*** RECORDED DATA ***

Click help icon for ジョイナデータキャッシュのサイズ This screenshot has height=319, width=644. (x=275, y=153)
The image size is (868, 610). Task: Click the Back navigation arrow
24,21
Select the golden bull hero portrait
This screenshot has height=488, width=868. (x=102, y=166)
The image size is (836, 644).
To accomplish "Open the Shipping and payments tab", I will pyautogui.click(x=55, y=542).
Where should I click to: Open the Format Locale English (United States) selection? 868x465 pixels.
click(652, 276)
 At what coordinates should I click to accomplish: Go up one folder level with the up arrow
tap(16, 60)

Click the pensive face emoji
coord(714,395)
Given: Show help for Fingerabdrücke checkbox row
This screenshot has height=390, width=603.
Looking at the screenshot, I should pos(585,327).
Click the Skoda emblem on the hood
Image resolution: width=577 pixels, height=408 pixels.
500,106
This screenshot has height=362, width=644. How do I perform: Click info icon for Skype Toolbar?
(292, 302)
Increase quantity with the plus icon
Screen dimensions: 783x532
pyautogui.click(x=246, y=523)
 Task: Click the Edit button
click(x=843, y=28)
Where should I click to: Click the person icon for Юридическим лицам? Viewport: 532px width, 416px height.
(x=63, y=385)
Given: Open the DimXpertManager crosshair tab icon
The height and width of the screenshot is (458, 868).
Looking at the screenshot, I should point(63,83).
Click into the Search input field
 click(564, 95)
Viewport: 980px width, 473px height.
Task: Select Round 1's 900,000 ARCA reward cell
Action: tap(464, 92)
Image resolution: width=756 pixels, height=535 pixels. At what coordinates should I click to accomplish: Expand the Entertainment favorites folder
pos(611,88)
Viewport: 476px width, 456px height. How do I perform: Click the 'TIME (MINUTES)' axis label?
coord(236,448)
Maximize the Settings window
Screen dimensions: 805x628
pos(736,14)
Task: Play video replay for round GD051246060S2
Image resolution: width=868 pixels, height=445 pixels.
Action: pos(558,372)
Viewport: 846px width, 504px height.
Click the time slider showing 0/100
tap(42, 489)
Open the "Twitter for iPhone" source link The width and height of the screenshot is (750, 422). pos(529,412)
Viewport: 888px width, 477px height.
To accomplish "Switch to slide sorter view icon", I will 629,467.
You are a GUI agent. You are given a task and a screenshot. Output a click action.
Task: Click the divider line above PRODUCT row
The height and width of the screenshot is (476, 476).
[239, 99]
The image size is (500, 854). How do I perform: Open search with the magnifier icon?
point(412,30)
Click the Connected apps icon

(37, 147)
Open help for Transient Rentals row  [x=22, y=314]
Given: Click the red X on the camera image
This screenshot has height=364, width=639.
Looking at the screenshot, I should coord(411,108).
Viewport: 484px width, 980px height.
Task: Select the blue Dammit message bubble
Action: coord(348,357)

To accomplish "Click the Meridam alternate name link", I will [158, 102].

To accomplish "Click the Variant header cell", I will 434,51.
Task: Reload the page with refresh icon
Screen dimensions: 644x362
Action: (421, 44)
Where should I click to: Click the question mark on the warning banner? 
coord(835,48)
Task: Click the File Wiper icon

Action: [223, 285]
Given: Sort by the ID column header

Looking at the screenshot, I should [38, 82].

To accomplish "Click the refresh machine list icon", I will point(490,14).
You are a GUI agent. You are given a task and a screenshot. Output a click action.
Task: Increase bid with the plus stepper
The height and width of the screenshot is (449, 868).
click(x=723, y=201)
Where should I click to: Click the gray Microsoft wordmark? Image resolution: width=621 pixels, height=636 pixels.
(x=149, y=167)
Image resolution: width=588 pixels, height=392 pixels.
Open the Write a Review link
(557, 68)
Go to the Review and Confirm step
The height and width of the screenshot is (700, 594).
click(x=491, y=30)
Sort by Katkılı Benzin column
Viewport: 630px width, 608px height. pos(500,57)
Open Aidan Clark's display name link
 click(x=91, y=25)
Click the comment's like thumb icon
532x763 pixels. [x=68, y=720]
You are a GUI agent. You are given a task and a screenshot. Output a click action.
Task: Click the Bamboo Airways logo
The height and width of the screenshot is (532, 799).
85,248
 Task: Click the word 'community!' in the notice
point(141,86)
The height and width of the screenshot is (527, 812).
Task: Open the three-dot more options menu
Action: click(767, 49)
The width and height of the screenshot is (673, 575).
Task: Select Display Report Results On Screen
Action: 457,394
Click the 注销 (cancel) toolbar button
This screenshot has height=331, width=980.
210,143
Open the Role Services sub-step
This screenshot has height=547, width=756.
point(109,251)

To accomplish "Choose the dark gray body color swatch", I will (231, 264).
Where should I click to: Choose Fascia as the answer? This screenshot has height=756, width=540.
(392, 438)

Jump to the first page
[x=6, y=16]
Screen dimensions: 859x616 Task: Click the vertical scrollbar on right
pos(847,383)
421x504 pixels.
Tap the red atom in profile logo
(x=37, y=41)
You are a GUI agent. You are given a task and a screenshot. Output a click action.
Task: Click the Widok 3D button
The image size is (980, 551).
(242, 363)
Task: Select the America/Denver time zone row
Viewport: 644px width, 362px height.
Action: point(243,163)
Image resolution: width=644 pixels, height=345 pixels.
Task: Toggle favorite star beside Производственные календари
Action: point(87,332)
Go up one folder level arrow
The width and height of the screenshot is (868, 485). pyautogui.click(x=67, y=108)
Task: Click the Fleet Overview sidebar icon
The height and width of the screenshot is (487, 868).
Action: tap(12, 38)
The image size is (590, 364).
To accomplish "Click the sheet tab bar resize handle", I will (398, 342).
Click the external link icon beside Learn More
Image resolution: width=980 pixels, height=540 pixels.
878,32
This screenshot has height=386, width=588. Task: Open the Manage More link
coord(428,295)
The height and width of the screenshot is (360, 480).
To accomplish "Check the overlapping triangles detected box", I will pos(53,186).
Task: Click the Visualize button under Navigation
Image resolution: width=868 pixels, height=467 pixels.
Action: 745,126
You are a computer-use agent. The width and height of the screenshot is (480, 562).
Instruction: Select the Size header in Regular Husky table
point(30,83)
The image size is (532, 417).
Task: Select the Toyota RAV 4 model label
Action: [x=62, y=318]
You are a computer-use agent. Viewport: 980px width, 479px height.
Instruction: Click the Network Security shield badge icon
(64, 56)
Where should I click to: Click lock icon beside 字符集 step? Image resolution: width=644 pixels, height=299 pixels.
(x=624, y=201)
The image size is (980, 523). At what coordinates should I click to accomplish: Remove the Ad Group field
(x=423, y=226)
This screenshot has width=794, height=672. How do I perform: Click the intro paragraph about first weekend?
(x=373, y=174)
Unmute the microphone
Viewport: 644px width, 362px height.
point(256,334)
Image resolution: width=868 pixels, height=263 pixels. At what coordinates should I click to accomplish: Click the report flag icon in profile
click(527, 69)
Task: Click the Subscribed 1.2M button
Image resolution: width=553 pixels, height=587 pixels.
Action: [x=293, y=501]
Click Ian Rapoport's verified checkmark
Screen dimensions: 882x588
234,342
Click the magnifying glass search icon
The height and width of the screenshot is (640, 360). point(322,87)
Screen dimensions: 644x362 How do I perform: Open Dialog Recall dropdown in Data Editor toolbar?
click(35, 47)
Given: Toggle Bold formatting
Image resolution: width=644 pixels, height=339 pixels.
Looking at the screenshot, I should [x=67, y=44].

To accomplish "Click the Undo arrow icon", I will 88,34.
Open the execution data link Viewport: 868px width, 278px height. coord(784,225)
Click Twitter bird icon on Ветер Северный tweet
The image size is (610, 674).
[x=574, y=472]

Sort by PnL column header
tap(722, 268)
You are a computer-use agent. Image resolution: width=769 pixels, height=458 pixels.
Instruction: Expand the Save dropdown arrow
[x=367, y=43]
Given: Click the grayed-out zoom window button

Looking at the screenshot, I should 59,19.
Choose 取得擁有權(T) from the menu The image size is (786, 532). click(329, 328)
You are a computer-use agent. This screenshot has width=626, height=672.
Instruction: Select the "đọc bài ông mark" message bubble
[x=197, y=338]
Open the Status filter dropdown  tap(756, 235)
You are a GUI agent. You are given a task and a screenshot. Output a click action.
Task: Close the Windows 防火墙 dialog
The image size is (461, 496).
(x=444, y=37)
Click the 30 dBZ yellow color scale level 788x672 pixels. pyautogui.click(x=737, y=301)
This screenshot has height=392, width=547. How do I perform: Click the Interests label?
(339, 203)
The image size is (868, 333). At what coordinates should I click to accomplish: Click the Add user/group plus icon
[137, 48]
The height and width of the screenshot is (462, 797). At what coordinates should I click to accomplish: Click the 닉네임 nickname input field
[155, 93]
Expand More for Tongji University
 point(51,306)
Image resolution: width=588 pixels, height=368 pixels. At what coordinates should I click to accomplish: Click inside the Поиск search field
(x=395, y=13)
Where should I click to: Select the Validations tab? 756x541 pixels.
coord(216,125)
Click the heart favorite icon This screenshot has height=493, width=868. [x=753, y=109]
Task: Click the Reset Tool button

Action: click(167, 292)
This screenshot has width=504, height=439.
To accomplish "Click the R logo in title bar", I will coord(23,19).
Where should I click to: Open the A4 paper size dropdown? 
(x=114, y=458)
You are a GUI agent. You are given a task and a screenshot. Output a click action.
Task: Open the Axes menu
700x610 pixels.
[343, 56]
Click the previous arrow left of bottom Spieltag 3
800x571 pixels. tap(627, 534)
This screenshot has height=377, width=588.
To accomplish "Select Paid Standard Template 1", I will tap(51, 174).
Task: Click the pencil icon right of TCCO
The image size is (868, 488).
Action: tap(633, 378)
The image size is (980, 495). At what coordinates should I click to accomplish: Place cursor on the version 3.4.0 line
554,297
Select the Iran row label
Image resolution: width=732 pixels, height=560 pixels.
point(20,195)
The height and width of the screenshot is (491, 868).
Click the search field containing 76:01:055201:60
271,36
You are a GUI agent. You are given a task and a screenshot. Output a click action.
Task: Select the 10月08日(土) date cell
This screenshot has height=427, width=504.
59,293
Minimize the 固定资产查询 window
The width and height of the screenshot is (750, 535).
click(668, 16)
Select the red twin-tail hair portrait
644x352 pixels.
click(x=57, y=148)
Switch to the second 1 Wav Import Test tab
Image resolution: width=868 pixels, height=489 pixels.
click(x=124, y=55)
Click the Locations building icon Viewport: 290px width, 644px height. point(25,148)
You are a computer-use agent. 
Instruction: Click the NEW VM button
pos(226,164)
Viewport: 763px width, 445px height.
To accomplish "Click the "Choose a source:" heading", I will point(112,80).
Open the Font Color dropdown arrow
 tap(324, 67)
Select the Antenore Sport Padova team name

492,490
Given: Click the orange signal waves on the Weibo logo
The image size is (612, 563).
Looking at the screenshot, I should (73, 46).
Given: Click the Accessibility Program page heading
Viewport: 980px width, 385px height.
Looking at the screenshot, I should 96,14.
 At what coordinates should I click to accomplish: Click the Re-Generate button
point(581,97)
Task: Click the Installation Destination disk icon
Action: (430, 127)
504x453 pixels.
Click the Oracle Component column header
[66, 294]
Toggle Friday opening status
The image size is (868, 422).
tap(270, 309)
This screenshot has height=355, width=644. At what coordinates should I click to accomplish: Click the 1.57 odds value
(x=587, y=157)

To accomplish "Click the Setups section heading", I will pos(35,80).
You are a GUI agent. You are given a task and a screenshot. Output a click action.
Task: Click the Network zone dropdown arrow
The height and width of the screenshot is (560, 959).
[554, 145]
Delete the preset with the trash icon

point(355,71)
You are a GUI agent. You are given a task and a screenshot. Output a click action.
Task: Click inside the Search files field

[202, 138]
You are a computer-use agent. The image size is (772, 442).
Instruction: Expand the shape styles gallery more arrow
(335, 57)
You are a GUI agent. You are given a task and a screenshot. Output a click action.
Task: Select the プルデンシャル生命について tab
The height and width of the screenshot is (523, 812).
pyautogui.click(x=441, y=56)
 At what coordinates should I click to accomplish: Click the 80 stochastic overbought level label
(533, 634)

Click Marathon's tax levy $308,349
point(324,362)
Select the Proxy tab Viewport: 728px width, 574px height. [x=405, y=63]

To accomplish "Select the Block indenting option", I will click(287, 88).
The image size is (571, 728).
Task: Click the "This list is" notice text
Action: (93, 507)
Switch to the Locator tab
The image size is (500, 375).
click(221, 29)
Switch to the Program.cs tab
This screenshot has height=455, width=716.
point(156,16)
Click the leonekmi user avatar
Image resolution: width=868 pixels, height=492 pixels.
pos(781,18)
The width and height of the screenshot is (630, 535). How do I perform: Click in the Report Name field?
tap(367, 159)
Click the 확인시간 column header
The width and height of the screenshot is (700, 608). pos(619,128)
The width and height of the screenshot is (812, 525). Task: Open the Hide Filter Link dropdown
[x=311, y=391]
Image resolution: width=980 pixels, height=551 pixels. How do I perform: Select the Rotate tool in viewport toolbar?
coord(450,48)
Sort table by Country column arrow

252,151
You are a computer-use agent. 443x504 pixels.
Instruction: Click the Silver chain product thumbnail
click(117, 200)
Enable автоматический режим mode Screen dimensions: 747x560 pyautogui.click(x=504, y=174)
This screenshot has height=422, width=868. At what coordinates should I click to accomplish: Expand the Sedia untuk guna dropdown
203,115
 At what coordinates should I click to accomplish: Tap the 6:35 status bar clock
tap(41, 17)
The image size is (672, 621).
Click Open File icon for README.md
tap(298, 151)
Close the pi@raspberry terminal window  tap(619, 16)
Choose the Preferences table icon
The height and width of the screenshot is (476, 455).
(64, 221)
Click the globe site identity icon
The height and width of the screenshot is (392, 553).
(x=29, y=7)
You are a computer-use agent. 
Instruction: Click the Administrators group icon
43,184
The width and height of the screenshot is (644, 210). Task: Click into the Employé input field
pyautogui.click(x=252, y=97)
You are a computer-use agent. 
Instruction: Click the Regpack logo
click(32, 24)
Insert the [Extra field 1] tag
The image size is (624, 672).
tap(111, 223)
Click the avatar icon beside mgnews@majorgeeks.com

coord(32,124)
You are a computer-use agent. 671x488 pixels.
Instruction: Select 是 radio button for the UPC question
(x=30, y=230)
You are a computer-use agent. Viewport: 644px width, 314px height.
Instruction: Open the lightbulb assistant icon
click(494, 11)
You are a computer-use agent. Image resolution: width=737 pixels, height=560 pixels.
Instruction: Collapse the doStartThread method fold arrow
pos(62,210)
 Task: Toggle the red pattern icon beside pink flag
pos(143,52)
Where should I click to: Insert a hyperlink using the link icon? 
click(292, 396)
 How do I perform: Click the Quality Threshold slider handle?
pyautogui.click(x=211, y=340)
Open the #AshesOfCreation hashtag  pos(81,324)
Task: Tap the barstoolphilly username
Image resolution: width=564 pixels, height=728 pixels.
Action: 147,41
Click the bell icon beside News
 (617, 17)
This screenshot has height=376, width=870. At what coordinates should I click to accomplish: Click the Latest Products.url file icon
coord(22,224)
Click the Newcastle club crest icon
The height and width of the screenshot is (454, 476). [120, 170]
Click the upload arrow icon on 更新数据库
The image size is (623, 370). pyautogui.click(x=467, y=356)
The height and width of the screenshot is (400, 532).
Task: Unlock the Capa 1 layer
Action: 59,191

*** End of RECORDED DATA ***

▶ [TASK OBJECTIVE]: Please set down again, word for word, only the lines from the start of the entries through the line with "Click the Skoda emblem on the hood", both ends included.

▶ [WRITTEN ANSWER]:
Click help icon for ジョイナデータキャッシュのサイズ This screenshot has height=319, width=644. (x=275, y=153)
The image size is (868, 610). Task: Click the Back navigation arrow
24,21
Select the golden bull hero portrait
This screenshot has height=488, width=868. (x=102, y=166)
The image size is (836, 644).
To accomplish "Open the Shipping and payments tab", I will pyautogui.click(x=55, y=542).
Where should I click to: Open the Format Locale English (United States) selection? 868x465 pixels.
click(652, 276)
 At what coordinates should I click to accomplish: Go up one folder level with the up arrow
tap(16, 60)

Click the pensive face emoji
coord(714,395)
Given: Show help for Fingerabdrücke checkbox row
This screenshot has height=390, width=603.
Looking at the screenshot, I should pos(585,327).
Click the Skoda emblem on the hood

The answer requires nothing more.